Export citation and abstract BibTeX RIS

This is an open access article distributed under the terms of the Creative Commons Attribution 4.0 License (CC BY, http://creativecommons.org/licenses/by/4.0/), which permits unrestricted reuse of the work in any medium, provided the original work is properly cited.

Electrochemistry has gained significant momentum across various research sectors in recent years, from energy conversion and storage to organic synthesis and environmental analysis. Driven by advancements in experimental techniques and increasing parameters, electrochemical experiments become more intricate, often requiring combining multiple techniques (e.g., in situ experiments) while producing increasingly large datasets. Electrochemists face the challenge of deciphering complex electrochemical responses (e.g., current, potential, resistance, capacitance, etc.), understanding electrode processes, and extracting crucial parameters that govern electrochemical behaviors. To conduct such studies, one must analyze multidimensional datasets, develop customized analysis procedures, simulate and verify theoretical models, and synchronize multiple instruments with potentiostats.

The need for standardized and robust data analysis tools and methodologies has become paramount. In response to this growing demand, advanced data analysis techniques, such as statistical analysis, machine learning, and computational modeling, have become indispensable. 13 Learning and applying modern toolkits that integrate these analytical approaches can arm electrochemists with the ability to standardize data analysis, unravel the complexities of electrochemical systems, facilitate groundbreaking discoveries, and push the boundaries of electrochemical research.

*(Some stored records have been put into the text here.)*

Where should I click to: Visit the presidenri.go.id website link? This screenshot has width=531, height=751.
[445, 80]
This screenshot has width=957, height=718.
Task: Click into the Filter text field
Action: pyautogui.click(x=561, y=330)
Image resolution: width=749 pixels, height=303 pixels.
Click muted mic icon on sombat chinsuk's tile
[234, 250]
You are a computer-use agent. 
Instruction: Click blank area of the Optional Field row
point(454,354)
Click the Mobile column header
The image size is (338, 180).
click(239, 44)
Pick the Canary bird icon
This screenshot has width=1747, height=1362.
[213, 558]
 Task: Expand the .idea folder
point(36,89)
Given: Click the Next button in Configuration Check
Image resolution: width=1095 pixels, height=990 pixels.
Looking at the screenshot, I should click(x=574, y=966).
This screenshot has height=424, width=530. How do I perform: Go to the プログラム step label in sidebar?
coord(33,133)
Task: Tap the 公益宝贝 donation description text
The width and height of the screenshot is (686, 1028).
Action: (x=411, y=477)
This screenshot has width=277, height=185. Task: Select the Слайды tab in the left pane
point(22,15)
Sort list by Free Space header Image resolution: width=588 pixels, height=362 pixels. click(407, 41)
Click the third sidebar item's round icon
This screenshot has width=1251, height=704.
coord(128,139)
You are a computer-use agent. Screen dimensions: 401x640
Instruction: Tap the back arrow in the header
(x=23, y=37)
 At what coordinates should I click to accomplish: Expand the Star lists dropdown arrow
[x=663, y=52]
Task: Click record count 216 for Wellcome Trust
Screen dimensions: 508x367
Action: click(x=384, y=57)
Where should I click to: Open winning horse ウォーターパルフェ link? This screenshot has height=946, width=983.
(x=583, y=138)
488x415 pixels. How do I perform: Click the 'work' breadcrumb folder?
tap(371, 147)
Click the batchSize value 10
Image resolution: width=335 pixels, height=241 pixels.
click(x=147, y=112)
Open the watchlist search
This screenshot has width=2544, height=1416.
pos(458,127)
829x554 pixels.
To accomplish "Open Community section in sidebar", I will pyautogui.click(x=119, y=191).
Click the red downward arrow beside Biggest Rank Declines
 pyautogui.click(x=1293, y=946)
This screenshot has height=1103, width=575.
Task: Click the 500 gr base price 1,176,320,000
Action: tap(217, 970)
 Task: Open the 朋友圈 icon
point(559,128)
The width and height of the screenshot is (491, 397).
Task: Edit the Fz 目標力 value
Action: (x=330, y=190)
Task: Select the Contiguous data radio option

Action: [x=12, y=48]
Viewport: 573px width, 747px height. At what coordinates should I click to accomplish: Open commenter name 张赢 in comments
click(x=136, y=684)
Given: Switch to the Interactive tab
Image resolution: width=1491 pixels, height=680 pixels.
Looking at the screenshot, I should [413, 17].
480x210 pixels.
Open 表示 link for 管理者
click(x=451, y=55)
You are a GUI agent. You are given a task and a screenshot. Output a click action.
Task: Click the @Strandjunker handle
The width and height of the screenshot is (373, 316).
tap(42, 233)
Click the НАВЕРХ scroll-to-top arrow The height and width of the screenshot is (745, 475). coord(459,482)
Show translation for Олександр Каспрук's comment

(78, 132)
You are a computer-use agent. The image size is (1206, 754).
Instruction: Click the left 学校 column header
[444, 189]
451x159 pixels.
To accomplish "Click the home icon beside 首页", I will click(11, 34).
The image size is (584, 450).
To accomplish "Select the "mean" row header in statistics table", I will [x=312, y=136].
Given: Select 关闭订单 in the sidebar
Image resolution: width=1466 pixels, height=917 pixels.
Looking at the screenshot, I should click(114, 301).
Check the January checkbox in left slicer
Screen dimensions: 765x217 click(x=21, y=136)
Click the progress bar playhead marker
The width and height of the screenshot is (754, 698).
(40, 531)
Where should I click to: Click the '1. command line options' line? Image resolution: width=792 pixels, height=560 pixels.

Python, an open-source, general-purpose programming language, is one of the best platforms for scientific computation due to its ease of use, readability, and vast collection of scientific modules and libraries. 4 It was conceived in the late 1980s by Guido van Rossum with the intention of creating a language that prioritized code readability and expressiveness, enabling programmers to achieve more with fewer lines of code compared to languages like C++ or Java. Since its first release as Python 1.0 in 1994, Python has evolved continuously, with the current version at the time of writing being Python 3.11. Following its release and regular updates, Python has been gaining popularity in the scientific and engineering communities due to its advantages over traditional tools, primarily commercial software (free vs paid; open-source vs close-source). Moreover, its affordability and accessibility lead to widespread adoption in university education across various disciplines, equipping the younger chemists with basic programming skills. 5,6 Yet, despite its popularity and the vast and free availability of many scripts/modules/packages contributed by electrochemical groups worldwide, the power of Python as an all-in-one electrochemical toolset for data analysis and problem-solving still needs to be discovered by many researchers.

In this short review, we outline the general concepts and workflow related to using Python as a toolset for electrochemical research, from its advantages to the code structure and the electrochemical resources, aiming to provide an introduction to beginners who are new to programming.

Why use Python for Electrochemical Analysis?

The most significant advantage of Python is code simplicity and readability, meaning it can be accessed and understood by researchers without a background in computer science. One can embrace programming readily after training for a few hours, unlike other languages like C++ or Java. Its syntax is designed to be readable and straightforward, simplifying code development, comprehension, and maintenance. Python's object-oriented nature allows researchers to organize their codes around data and their interactions while providing flexibility in variable typing. It supports multiple programming paradigms, including functional, procedural, and object-oriented styles. The ability to execute code line-by-line facilitates efficient debugging and interactive data analysis. 7

The second advantage of Python is its rich ecosystem and active community. Apart from the essential functions, the extensive standard library of Python further enriches its capabilities, offering modules for file input/output (I/O), system calls, internet protocols, and graphical user interfaces. Researchers can leverage Python's scientific libraries (i.e., Python packages), such as "NumPy" for numerical operations, "SciPy" for scientific computing, "Matplotlib" for plotting, and "Pandas" for data analysis, to tackle the diverse computational tasks encountered in research. Moreover, users can easily develop and share their scripts in the community to provide more specific functionalities.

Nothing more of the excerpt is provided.